Open super-liuyang opened this issue 2 years ago • 8 comments

I am using the Jetson AGX Orin 64G with a power consumption of maxn. However, when I tested the examples you provided, it took 50ms to process one image. Are the six images processed in parallel? If not, how do you achieve an output of up to 28fps?

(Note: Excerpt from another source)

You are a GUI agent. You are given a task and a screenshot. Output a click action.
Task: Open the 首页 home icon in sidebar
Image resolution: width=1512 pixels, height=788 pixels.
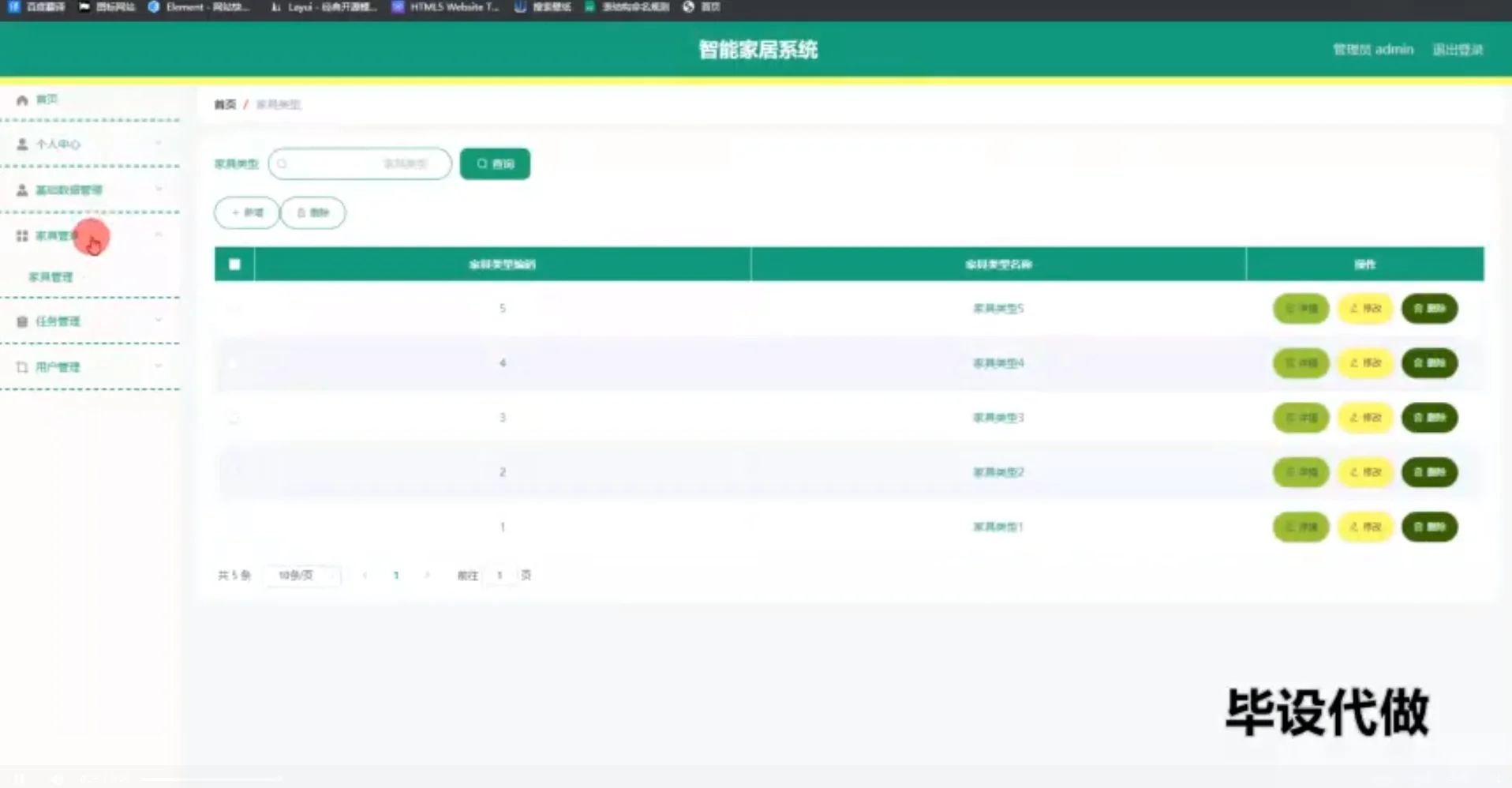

super-liuyang avatar Jan 09 '24 12:01 super-liuyang

  1. Just to correct you, we only achieve 25fps, not 28fps.
  2. Inputs include an image tensor(1x6x3x256x704) and a lidar points tensor.
  3. We test on Drive ORIN 64G only.

Could you share your time report with me?

Thanks

hopef avatar Jan 11 '24 06:01 hopef

@hopef So my question is whether you process the six images using a parallel method or a serial method. If you use a parallel method, then the processing time is 40ms, right? 2024-01-06 17-56-23 的屏幕截图

super-liuyang avatar Jan 11 '24 06:01 super-liuyang

Yes, we only use a parallel method to process 6 images.

Because they can be packed into a batch and fed into TRTEngine.

hopef avatar Jan 11 '24 06:01 hopef

@hopef However, my average processing time is 50ms, and my power consumption has reached the maximum. How can I increase the frame rate?

super-liuyang avatar Jan 11 '24 06:01 super-liuyang

@hopef I also want to know if there is a difference in processing speed between the Python interface and the C++ interface.

super-liuyang avatar Jan 11 '24 06:01 super-liuyang

Could you provide your running environment details? like TensorRT Version, JetsonPackage Version, CUDA Version, and Reported inference latency.

hopef avatar Jan 11 '24 06:01 hopef

@hopef TensorRT Version:8.5.2.2, JetsonPackage Version:5.1, CUDA Version:11.4 , Cudnn:8.6.0.166

super-liuyang avatar Jan 11 '24 06:01 super-liuyang

TensorRT-8.6, cuda-11.4 and cudnn8.6 may be the best choice for you.

hopef avatar Jan 11 '24 06:01 hopef